THE TASK:
Only a number is wanted here: how many lines in the records below contain the string "options".

Stored items:
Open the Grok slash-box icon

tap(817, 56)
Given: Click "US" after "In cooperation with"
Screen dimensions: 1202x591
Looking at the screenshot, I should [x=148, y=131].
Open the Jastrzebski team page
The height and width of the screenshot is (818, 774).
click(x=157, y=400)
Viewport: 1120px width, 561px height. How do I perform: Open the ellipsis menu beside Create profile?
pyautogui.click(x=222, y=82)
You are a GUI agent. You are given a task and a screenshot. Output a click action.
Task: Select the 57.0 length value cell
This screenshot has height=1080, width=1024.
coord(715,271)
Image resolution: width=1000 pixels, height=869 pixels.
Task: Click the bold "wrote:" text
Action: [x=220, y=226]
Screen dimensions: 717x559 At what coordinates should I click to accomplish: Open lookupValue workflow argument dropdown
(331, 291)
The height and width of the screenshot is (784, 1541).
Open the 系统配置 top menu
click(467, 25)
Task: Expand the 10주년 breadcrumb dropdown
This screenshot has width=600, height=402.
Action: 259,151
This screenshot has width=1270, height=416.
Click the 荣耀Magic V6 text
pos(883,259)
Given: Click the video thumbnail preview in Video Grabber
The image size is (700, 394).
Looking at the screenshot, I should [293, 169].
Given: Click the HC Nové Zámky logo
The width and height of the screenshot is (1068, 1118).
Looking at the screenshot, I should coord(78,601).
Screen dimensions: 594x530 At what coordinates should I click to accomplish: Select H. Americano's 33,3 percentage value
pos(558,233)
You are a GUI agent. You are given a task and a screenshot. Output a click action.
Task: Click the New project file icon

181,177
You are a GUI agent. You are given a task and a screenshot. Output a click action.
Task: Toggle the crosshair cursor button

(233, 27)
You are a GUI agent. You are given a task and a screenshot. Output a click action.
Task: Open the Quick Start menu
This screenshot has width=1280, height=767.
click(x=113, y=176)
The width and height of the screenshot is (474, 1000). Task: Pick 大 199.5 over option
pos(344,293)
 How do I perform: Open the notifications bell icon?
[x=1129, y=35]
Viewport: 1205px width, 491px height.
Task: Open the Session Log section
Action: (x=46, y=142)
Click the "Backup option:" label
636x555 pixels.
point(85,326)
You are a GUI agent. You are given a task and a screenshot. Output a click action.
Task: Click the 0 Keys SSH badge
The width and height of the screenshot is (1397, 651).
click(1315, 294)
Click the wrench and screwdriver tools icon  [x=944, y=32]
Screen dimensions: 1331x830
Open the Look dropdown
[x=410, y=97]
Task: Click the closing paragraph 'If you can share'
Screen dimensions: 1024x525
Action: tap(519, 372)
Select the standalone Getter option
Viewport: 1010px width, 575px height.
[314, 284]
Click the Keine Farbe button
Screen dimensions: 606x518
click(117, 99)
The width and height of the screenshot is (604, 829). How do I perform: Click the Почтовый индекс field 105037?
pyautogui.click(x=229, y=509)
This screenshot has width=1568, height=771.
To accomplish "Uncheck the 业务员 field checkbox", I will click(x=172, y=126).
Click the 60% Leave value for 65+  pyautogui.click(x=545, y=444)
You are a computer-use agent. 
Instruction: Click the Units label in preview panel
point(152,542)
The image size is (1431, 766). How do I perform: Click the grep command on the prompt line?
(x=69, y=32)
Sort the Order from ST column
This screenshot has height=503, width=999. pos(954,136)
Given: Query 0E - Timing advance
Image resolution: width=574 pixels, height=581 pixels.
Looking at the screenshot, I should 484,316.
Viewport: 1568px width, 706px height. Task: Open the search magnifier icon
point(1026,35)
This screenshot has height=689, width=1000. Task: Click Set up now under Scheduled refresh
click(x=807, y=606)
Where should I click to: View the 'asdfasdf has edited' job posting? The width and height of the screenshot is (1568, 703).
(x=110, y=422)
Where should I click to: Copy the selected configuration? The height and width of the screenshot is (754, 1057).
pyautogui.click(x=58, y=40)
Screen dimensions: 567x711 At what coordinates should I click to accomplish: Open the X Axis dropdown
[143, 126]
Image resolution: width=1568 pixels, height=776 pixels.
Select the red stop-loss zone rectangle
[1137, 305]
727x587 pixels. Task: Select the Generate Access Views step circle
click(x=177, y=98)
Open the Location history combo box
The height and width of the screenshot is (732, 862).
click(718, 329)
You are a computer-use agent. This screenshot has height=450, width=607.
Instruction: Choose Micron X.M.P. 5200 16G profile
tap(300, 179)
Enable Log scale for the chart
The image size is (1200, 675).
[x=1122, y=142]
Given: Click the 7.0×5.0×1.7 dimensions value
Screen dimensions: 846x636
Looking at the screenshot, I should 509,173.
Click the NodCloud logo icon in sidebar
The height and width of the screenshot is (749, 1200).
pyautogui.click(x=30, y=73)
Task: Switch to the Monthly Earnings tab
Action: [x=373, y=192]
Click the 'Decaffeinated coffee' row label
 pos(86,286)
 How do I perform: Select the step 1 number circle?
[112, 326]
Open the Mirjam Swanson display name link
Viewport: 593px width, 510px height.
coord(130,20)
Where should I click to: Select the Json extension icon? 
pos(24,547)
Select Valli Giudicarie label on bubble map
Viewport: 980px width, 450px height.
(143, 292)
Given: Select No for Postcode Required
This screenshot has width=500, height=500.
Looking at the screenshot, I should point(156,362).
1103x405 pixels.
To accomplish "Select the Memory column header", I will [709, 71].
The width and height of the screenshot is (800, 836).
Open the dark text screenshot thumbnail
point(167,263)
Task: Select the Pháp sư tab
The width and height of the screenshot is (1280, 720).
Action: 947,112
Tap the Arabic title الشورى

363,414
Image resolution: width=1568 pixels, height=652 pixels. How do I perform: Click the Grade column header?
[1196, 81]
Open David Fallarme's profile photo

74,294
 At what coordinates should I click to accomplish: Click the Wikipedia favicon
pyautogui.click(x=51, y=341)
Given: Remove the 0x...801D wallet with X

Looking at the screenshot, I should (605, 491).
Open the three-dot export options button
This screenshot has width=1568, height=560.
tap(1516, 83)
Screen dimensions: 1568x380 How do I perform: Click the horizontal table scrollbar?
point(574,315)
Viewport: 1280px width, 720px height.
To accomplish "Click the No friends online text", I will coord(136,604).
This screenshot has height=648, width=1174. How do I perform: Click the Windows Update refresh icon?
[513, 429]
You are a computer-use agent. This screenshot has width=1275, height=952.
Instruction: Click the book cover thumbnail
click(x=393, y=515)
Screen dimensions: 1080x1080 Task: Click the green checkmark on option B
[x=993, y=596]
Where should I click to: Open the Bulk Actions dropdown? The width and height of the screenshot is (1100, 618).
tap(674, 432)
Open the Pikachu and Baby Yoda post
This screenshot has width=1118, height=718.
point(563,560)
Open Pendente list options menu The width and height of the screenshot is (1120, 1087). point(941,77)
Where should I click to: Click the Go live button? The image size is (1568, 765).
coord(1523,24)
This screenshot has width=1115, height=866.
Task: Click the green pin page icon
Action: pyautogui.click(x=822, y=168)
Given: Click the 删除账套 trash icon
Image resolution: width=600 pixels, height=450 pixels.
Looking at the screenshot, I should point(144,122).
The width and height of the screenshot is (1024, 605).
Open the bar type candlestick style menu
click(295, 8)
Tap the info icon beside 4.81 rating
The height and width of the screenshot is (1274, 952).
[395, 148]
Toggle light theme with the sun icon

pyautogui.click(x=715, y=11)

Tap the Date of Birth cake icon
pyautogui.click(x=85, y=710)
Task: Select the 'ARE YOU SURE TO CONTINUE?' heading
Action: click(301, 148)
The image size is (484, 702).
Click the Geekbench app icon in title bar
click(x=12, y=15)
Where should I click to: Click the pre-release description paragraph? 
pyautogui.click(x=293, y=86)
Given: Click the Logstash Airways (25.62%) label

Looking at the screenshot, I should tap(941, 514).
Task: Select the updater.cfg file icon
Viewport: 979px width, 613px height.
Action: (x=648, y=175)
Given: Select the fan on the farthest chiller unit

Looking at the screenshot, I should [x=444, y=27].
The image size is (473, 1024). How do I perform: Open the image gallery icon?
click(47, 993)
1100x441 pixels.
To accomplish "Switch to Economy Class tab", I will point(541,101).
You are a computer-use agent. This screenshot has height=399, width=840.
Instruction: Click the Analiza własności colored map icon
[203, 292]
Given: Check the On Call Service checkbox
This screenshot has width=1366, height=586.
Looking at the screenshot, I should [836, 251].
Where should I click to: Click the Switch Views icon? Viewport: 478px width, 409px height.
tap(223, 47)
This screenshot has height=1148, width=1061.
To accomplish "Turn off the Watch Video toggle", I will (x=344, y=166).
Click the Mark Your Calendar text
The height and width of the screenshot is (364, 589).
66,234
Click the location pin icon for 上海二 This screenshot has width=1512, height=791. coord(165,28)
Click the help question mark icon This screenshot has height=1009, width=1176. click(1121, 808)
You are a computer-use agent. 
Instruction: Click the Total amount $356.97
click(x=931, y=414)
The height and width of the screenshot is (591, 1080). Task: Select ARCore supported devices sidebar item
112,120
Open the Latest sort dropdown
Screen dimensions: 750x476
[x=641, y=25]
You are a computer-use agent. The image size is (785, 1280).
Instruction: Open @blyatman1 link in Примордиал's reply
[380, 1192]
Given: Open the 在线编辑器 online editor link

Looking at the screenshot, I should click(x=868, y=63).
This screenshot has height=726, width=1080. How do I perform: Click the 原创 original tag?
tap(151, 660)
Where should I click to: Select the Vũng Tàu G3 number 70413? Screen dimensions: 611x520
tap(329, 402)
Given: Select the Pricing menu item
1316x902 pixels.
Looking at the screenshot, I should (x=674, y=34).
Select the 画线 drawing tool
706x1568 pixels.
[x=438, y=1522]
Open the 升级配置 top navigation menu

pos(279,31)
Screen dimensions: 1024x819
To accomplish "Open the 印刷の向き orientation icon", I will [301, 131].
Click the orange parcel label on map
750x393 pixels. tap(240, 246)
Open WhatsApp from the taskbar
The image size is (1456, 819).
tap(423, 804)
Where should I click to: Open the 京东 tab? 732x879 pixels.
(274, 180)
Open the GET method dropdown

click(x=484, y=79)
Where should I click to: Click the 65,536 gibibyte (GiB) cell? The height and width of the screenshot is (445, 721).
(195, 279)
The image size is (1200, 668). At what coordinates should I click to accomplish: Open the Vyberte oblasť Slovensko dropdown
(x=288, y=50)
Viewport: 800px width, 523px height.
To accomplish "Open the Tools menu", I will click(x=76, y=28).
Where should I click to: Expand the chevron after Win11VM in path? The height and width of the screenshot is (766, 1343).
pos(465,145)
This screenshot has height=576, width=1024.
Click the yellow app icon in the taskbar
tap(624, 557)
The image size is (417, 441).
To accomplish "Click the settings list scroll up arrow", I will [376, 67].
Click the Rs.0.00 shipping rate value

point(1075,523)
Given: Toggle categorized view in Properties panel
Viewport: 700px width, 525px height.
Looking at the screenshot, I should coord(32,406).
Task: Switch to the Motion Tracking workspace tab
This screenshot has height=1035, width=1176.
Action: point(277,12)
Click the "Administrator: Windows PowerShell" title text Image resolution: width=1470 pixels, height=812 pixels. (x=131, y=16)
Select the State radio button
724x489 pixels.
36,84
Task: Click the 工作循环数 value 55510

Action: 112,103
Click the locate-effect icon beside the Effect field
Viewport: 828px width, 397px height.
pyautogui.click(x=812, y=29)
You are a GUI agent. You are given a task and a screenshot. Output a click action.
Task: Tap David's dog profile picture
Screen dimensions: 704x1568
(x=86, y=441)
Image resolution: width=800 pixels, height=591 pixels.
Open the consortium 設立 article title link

REPLY:
2